> **Verilen metin**:
'Müfettiş bile zehirleniyordu'
Yeni iş güvenliği paketini Al Jazeera'ye değerlendiren İş Sağlığı ve Güvenliği Genel Müdürü Kasım Özer, havza madenciliğine geçileceğini belirtti. Küçük ve altyapısız maden ocaklarının iş güvenliğini hiçe saydığını anlattı. Ermenek’te bir ocakta, benim müfettiş arkadaşım bile az kalsın zehirlenip ölüyordu' diye konuştu.
11 Yıl Önce Güncellendi
2014-11-15 13:25:00
Soma’da 301 maden işçisinin ölümü, İstanbul-Mecidiyeköy’deki asansör kazası ve en son Ermenek’teki kömür madeninde yaşanan facianın ardından hükümet Çarşamba günü ‘iş güvenliği reform paketi’ açıkladı. Başbakan Ahmet Davutoğlu’nun açıkladığı pakete göre gerekli kanuni düzenlemelerin yapılmasıyla denetim, projelendirme, krize müdahale etme kabiliyeti arttırılacak.
18 maddelik reform paketine işçi sendikaları tepkili. DİSK, paketin ciddi bir yenilik getirmediğini, uygulamada ve denetimde sorunların devam edeceğini söylüyor ve “paketin uygulanma olanağı yok” diyor.
Reform paketinin getirdiği yenilikleri ve işçilerin güvenliği için alınacak önlemleri, mevzuat üzerinde haftalardır çalışan Çalışma ve Sosyal Güvenlik Bakanlığı’na bağlı İş Sağlığı ve Güvenliği Genel Müdürü Kasım Özer, Al Jazeera’ye değerlendirdi:
Yeni paketle birlikte, Türkiye’de maden ocaklarının iş güvenliği açısından yeterliliğinin tespiti, ihtiyaç duyulanların modernize edilmesi ya da tamamen kapatılması söz konusu olacak mı? Önümüzde Çin örneği var. İş güvenliği açısından yetersiz madenlerin kapatılmasının ardından, son 10 yılda ölüm oranı binde 5’ten binde bire indi.

> **Alıntılanan kayıtlar**:
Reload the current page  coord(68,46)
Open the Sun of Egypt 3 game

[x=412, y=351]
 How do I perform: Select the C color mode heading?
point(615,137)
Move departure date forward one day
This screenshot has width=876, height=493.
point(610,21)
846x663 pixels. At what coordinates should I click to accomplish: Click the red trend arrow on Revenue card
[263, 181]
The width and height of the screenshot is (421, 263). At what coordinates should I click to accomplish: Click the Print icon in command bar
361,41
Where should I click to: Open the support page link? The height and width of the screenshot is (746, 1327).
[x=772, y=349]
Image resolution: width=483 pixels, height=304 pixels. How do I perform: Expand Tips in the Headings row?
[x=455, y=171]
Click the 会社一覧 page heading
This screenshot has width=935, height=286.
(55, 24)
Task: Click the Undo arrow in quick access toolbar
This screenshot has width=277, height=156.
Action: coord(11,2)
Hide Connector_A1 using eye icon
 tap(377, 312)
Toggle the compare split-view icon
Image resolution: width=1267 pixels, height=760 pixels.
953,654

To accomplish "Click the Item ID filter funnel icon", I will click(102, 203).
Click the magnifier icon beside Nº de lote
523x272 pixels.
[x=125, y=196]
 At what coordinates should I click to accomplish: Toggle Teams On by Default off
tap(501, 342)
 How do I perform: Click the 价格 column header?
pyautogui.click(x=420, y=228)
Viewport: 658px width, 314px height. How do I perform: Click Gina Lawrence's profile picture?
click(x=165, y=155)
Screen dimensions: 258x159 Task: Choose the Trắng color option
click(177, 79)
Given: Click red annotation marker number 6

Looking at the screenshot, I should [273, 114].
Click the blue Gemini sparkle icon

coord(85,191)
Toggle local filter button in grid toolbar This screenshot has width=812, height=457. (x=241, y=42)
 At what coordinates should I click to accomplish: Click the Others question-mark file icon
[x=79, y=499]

> **Yazılı talimat 1**:
İş güvenliği reform paketine ilişkin metinde, hükümetin paketi açıklamasından önce yaşandığı bildirilen olayların tamamını sıralayınız.
> **Yazılı talimat 2**:
İş güvenliği reform paketine ilişkin metne göre Çin'de son 10 yılda ölüm oranı nasıl değişmiştir?

> **Tam çıktı 1**:
- Soma'da 301 maden işçisinin ölümü
- İstanbul-Mecidiyeköy'deki asansör kazası
- Ermenek'teki kömür madeninde yaşanan facia

> **Tam çıktı 2**:
Binde 5'ten binde bire inmiştir.